[Reading passage]
____

The Cathedral of Christ the Saviour () is a Serbian Orthodox church located in Banja Luka, Republika Srpska, Bosnia and Herzegovina.

A Holy Trinity Church was built during interwar Yugoslavia in the center of Banja Luka. The construction of the church took from 1925 to 1929, and was solemnly consecrated on the Day of Salvation in 1939. During the German bombing on April 12, 1941, the church was hit and the altar section (apse) was significantly damaged. In May of the same year, the Ustashas declared the church a "mound of the city" and ordered the Serbs, Jews and Roma to completely demolish it, brick by brick.

____

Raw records
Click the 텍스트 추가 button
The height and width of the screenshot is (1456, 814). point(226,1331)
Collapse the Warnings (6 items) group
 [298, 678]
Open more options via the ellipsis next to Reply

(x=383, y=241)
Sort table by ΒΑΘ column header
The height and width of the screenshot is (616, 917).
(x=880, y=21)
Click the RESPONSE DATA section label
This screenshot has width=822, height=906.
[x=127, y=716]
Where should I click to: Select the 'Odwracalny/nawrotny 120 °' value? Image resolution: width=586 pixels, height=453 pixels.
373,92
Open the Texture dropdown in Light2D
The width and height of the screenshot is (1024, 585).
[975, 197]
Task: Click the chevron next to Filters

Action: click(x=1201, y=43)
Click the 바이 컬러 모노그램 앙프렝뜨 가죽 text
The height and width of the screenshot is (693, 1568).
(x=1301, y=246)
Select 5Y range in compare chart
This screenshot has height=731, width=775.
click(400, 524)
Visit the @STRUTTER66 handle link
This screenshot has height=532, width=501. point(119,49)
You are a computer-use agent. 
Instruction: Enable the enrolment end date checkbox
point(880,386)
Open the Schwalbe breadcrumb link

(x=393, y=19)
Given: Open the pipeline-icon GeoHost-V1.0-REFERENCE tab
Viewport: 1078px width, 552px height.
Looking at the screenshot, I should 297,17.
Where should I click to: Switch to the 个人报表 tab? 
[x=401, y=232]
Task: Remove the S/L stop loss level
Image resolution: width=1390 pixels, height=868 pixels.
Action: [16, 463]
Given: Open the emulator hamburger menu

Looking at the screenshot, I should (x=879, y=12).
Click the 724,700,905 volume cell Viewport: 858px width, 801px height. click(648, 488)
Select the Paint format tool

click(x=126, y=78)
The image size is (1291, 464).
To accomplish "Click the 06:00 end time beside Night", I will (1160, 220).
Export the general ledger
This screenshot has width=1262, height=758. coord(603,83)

____

[Exercise set]
- a) According to the text on the Banja Luka cathedral, on what date was the church hit during the German bombing?
- b) From the text on the Banja Luka cathedral, write out the part that opens with the words containing "The Cathedral of" and closes with "brick by brick.".

[Answers to the problems]
- a) April 12, 1941.

- b)
The Cathedral of Christ the Saviour () is a Serbian Orthodox church located in Banja Luka, Republika Srpska, Bosnia and Herzegovina.

A Holy Trinity Church was built during interwar Yugoslavia in the center of Banja Luka. The construction of the church took from 1925 to 1929, and was solemnly consecrated on the Day of Salvation in 1939. During the German bombing on April 12, 1941, the church was hit and the altar section (apse) was significantly damaged. In May of the same year, the Ustashas declared the church a "mound of the city" and ordered the Serbs, Jews and Roma to completely demolish it, brick by brick.